* _Required action_
Starting at the line that contains "Продажа недвижимости RealEast (197, 2498)", copy every line through the end of the listing below exactly, and copy nothing else.

Segment Start: Data for analysis

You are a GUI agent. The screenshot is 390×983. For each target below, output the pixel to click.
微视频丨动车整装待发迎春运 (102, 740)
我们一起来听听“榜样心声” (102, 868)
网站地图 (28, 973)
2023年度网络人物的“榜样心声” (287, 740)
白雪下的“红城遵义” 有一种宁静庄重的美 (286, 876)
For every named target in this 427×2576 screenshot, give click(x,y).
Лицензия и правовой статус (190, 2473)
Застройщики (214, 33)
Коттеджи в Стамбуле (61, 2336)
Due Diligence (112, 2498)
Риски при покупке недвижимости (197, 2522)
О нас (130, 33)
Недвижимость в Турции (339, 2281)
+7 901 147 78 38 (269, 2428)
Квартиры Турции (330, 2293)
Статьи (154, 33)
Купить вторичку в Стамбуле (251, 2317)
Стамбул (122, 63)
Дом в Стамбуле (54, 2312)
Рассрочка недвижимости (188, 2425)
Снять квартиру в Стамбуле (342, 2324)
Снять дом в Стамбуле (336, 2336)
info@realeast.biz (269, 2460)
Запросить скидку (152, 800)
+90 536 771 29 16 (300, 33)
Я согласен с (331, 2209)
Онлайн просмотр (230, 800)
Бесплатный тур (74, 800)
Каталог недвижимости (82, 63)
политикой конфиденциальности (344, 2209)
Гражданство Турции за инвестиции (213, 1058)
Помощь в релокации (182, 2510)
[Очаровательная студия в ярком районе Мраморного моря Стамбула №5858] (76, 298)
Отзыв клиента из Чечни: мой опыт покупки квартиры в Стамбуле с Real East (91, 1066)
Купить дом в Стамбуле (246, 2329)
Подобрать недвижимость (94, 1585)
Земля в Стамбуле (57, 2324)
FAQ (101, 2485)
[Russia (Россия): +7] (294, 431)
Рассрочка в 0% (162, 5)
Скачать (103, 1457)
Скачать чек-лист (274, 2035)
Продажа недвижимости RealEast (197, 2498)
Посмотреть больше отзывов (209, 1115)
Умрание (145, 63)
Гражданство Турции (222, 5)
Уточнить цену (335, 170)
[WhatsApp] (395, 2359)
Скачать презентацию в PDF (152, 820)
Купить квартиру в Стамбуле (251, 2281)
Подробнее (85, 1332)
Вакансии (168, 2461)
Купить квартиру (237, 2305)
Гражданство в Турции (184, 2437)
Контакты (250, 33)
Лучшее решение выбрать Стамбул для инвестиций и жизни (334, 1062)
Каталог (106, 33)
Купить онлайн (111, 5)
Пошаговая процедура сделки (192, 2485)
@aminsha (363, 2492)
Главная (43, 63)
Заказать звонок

Segment End: Data for analysis

* _Task response_
Продажа недвижимости RealEast (197, 2498)
Посмотреть больше отзывов (209, 1115)
Умрание (145, 63)
Гражданство Турции (222, 5)
Уточнить цену (335, 170)
[WhatsApp] (395, 2359)
Скачать презентацию в PDF (152, 820)
Купить квартиру в Стамбуле (251, 2281)
Подробнее (85, 1332)
Вакансии (168, 2461)
Купить квартиру (237, 2305)
Гражданство в Турции (184, 2437)
Контакты (250, 33)
Лучшее решение выбрать Стамбул для инвестиций и жизни (334, 1062)
Каталог (106, 33)
Купить онлайн (111, 5)
Пошаговая процедура сделки (192, 2485)
@aminsha (363, 2492)
Главная (43, 63)
Заказать звонок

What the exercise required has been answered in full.